◆ **Problem A**
According to the text on a national patient data repository, what does Arogya Bharat aim to provide?
◆ **Problem B**
Translate this sentence from the text on a national patient data repository into Spanish: "The SNOMED CT standard is considered to be the most comprehensive, multilingual clinical healthcare terminology in the world."

◆ **Text**
The national repository of patient data will enable hospitals, healthcare units and doctors to access detailed treatment procedures.

For healthcare professionals, the repository will

–  Provide patient data from across the country to serve as precedent to understand and provide better healthcare

–  Minimize paperwork and documentation while transferring patients from one doctor/hospital to another, saving precious time

–  Help understand changes in patients’ symptoms and changes through access to their medical history

–  Prevent burnout of healthcare professionals with having precedents to refer, saving time

–  Prevent medical errors and incorrect diagnosis through access to medical history of patients

For patients, the repository will,

–  Simplify the management of their complete health records

–  Make remote consultations more effective with access of medical records on a centralized system

–  Cut down the need for repeated lab tests

For the government, this data will help in:

– Understanding patterns and analysing trends of disease with access to grass root level data

– Facilitating the creation of better healthcare policies and programs

– Preparing more efficient plans for medical emergencies

Role of global standards in developing a National Repository of Patient Data

A national centralised patient data repository is an aggregated data platform where Electronic Health Records (EHRs) could be stored and access of later use. To enable the development of such a platform, it is required for all healthcare stakeholders to document procedures, clinical trials, etc., in a common manner and map them with a unique code. Here, the use of global standards come to rescue.

The SNOMED CT standard is considered to be the most comprehensive, multilingual clinical healthcare terminology in the world. It is used to encode the meanings that are used in health information and to support the effective clinical recording of data with the aim of improving patient care. SNOMED CT comprehensive coverage includes: clinical findings, symptoms, diagnoses, procedures, body structures, organisms and other etiologies, substances, pharmaceuticals, devices and specimens.

Once documented in a common language, the data needs to be shared from multiple systems to a centralised repository. To enable this, there is a need of globally standardized methods for disparate systems, across hospital chains, States, Central bodies, etc., to talk to each other. GS1 global standards enable this interoperability by ensuring that the key to access individual database is unique.

Once developed, the patient data repository will prove beneficial in programs like the National Digital Health Mission and Arogya Bharat, where the former aims at developing the necessary backbone to bridge the existing gap amongst different stakeholders of Healthcare ecosystem through digital highways, and the latter aims at providing free access to healthcare for 40% of people in the country. The centralized data will enable the government to strategically plan the policies and programs and steer them in the required direction. Additionally, this data repository will help in managing and controlling COVID-19 like situations in future.

Many countries have developed national patient data repositories, incorporating standardized methods to strengthen their healthcare system and provide efficient treatment to patients and further improve patient safety. Australia’s ‘My Health Record’ is one example that allows access to patients’ health summaries to the healthcare professionals. GS1 aids the Australian Digital Health Agency in providing a central source of location data using globally unique, standard GLNs as identification keys.

Further, Tanzania developed a unified patient database to respond to disease outbreaks, track and monitor health insurance claims, resolve supply chain challenges for vaccines, medicines, and equipment, track patients over time and at different points of care, and transfer and analyse data across systems and geographies.

This could also be the starting point of standardising healthcare data. As per a McKinsey report, “Implementing global standards across the entire healthcare supply chain could save 22-43,000 lives and avert 0.7 to 1.4 million patient disabilities on an annual basis.”

◆ **Collected material**

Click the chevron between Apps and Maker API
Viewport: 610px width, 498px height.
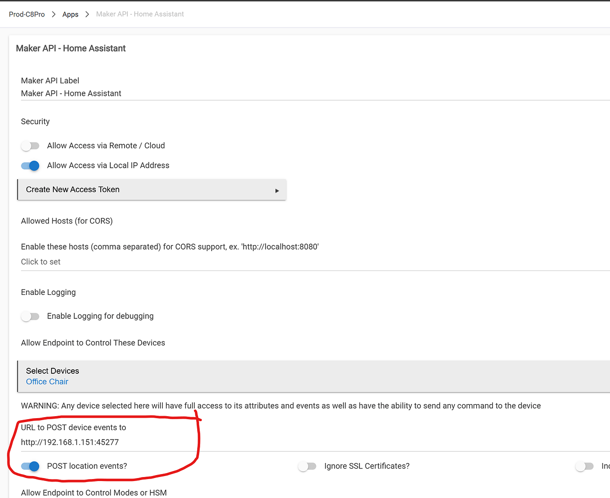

◆ **Answer area A**
Free access to healthcare for 40% of people in the country.

◆ **Answer area B**
El estándar SNOMED CT se considera la terminología clínica de atención médica más completa y multilingüe del mundo.